SELECTED EXTRACT ->
Authority, no matter which ornate nameplate appears on its door, stands on a pedestal, a ready-made and convenient Aunt Sally for all who wish to take a pot-shot. The government, the judge, the Bobby on the beat, the schoolmaster, the pop star, the journalist, the local councillor; anyone who appears, or whose work appears, before the public eye must accept the fact that he is an ideal target for criticism, and by common practice it has become an occupational hazard for all those who accept such an office.
The sporting world is not exempted, those who play and those who administrate their play being just as likely to come under fire as a Chancellor who announces an unpopular budget. But here there is a small difference; the players have only their sport’s own enthusiasts as critics, whereas the rule makers have both players and supporters ready to pounce on any shortcoming.
In the UK a ready target is the RAC, and over the years the officials at Belgrave Square must have become accustomed to criticism. Indeed, it is so fashionable to knock Auntie that the thick skin which she has developed often prevents justifiable comment reaching its destination and taking effect. Much of the criticism is frivolous, but some is not and it’s unfortunate that the latter is frequently clouded by the former.
Internationally, the ready target is the FIA which has to put up with multilingual slings and arrows from all over the world. Many of them are trivial, but it must be said that from its lofty perch overlooking the Champs Elysees the world governing body for our sport does give an impression of aloofness which tends to annoy those who seek to communicate with it. Rally people in particular have discovered this, for compared with other forms of motorised sport rallying does seem to be the poor relation.

COLLECTED MATERIAL ->
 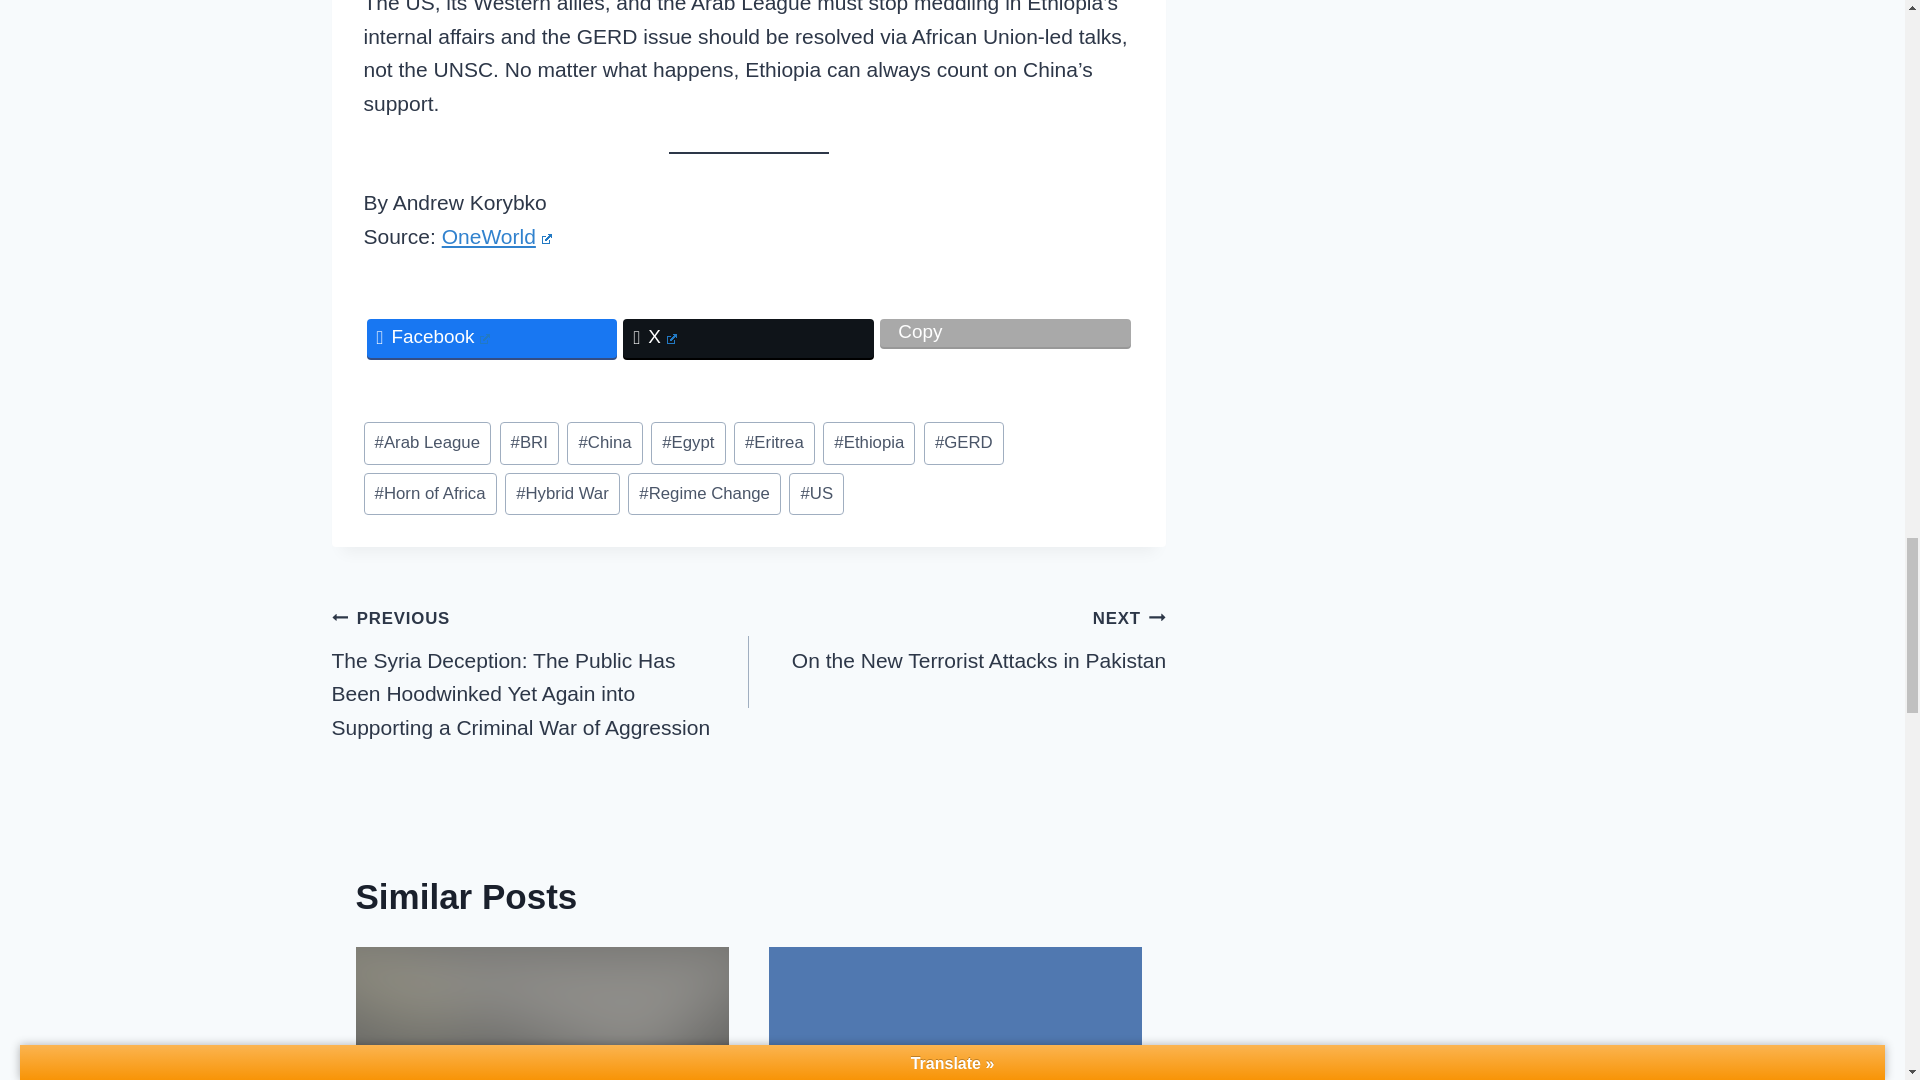 I want to click on Hybrid War, so click(x=562, y=494).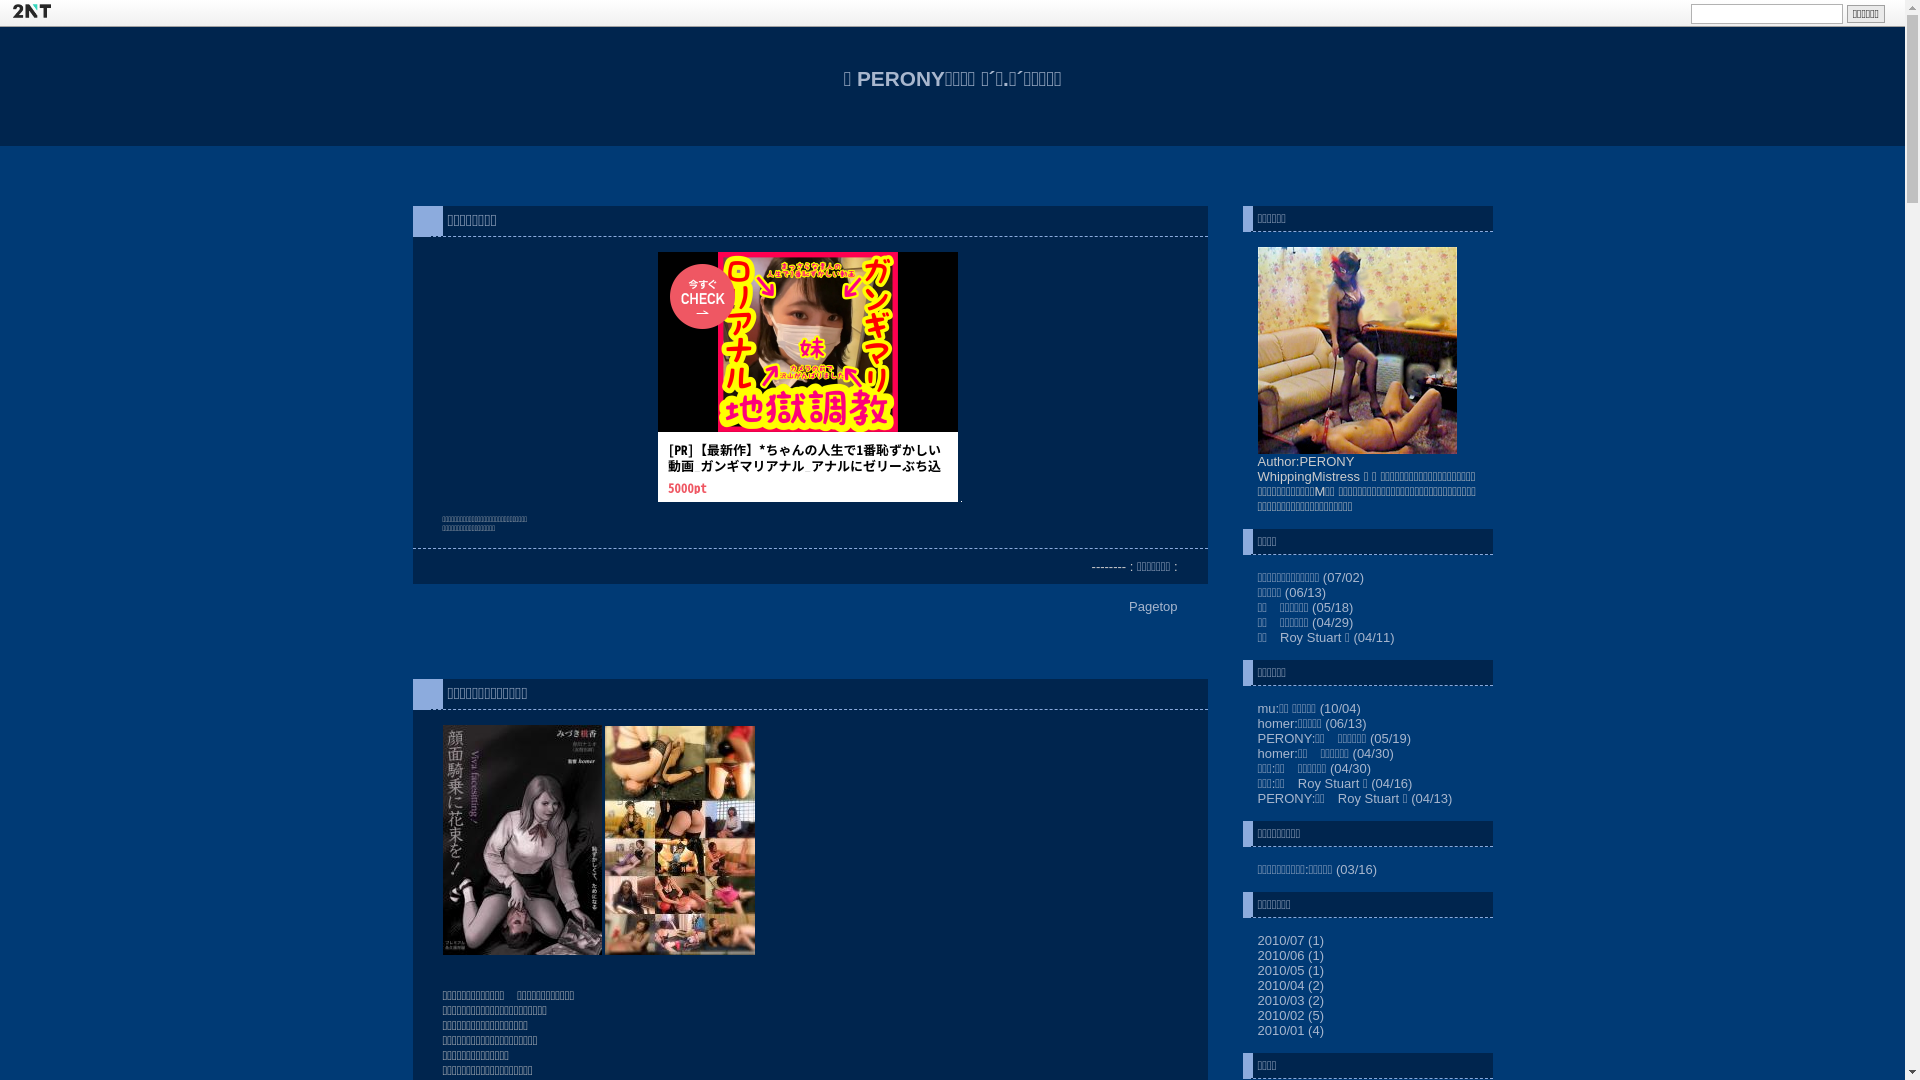  What do you see at coordinates (1292, 970) in the screenshot?
I see `2010/05 (1)` at bounding box center [1292, 970].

TASKS TO PERFORM ->
- a) In the essay on criticism of sporting authorities, which form of motorized sport is called the poor relation?
- b) Pick up the essay on criticism of sporting authorities right after its final sentence and carry it forward.

RESPONSES FOR EACH TASK ->
- a) Rallying.

- b)
For years there has been discontent at the way in which the FIA has handled its various rally championships. The title of European Rally Champion has never had much significance, for the events which go to make up that series have been a pretty mixed bunch and Europe’s leading drivers have invariably been occupied on other, more relevant rallies so often that they have never been able to contest the championship as a complete series. Indeed, it has happened that halfway through a year a driver has found that he has picked up sufficient points along the way to be well placed in the championship—without actually having the series in mind as a goal.
As far as the Constructors’ Championship is concerned—or Rally Championship for Makes as the FIA calls it—this has taken precedence, with the series for drivers playing second fiddle. The best events are always picked for this one, although there are one or two disagreements at times over the choice. When it was felt that the East African Safari should be put into an FIA Championship, it went into the Constructors’ series, which then took the name International instead of European. Obviously the FIA was wooing the manufacturers, but was unwittingly destroying its own series, for any student of public opinion will tell you that a live person has far greater publicity potential than an inanimate machine.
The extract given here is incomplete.